World War II American fleet submarines had two batteries, each composed of 126 cells. By comparison, a 12-volt car battery contains only 6 cells, each producing about 2.25 volts when fully charged, with a maximum power output of about 45-50 amps. Each cell in a submarine battery produces from 1.06 volts when fully discharged, to 2.75 volts at optimum output, so connecting the 126 cells in each battery in series gives a usable output of from about 210 to 350 volts, and a power output of as much as 15,000 amps with both batteries connected in parallel. (In earlier submarines, the two batteries could be connected in series for additional voltage, but this was no longer done with the much higher capacity fleet submarine batteries.)

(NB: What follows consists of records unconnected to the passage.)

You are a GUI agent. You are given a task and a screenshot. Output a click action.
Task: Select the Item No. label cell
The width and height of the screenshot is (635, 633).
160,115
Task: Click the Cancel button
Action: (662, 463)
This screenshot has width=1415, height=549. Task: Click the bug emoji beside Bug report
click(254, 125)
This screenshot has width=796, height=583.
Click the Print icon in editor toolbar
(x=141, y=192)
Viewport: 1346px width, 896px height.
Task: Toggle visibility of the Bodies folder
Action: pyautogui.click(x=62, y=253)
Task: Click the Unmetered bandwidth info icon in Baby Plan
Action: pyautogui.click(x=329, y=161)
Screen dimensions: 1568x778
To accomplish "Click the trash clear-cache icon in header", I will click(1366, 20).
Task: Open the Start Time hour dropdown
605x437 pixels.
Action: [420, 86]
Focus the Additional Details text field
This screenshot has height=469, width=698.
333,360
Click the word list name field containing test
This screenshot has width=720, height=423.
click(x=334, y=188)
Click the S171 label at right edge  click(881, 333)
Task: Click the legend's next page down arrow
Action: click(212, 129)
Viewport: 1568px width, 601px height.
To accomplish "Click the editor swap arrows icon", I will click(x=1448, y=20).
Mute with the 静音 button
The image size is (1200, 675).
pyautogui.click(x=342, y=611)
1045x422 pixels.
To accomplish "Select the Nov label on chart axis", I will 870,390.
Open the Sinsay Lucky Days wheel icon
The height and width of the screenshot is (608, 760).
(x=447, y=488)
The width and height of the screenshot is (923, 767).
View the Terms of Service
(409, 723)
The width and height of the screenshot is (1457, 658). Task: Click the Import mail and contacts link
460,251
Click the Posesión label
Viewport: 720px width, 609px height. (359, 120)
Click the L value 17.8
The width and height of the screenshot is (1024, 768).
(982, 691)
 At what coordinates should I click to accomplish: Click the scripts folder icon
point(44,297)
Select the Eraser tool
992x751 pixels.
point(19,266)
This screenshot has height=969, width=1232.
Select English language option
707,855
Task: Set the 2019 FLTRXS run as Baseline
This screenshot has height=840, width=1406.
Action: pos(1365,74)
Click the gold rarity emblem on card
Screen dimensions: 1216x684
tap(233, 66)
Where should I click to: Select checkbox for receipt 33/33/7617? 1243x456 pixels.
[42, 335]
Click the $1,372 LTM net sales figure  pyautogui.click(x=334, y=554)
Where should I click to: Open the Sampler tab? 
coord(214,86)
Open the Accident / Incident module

Each cell was about 54 inches high, 15 inches deep, and 21 inches wide, and weighed about 1,650 pounds. The two primary manufacturers were the Exide Corporation (now Exide Technologies) and the Gould Storage Battery Company (now Gould Electronics, Inc.). Each battery cell was housed in a separate acid-proof tank as a precaution against leakage, as the electrolyte was highly corrosive and could seriously weaken the pressure hull if a leak went undetected.
The battery cells were made up of lead plates, suspended in a sulfuric acid/water solution, exactly like that used in car batteries. As the cells were charged, the breakdown of the water portion of the electrolyte could produce hydrogen gas. This was removed through an elaborate ventilation system and discharged outside the pressure hull. If allowed to accumulate, of course, this gas would constitute an explosion hazard.
An additional hazard, which could be encountered in unusual circumstances, was salt water contamination of the batteries. If salt water mixed with the electrolyte, chlorine gas could be produced, with obvious dangers to the crew. A limited chlorine gas problem added to the woes of the Squalussurvivors as they awaited rescue.
The battery cells required daily service. This was usually delegated to the junior members of the electrical department, who could generally be identified by the white spots on their dungarees from acid splashes. Because of the quantities of distilled water needed to keep the cells topped up, it was supplied through a hose from large tanks adjacent to the battery compartments. The space above the battery compartments was used for accomodations, with the officers’ staterooms, wardroom, and chief petty officers’ quarters above the forward battery and the main crew berthing area above the after battery.
Improvement in battery technology and capacity was always an important goal in submarine design. A larger battery would allow longer submerged operation and greater speed. One of the main features of the GUPPY conversions following the war was increasing battery capacity.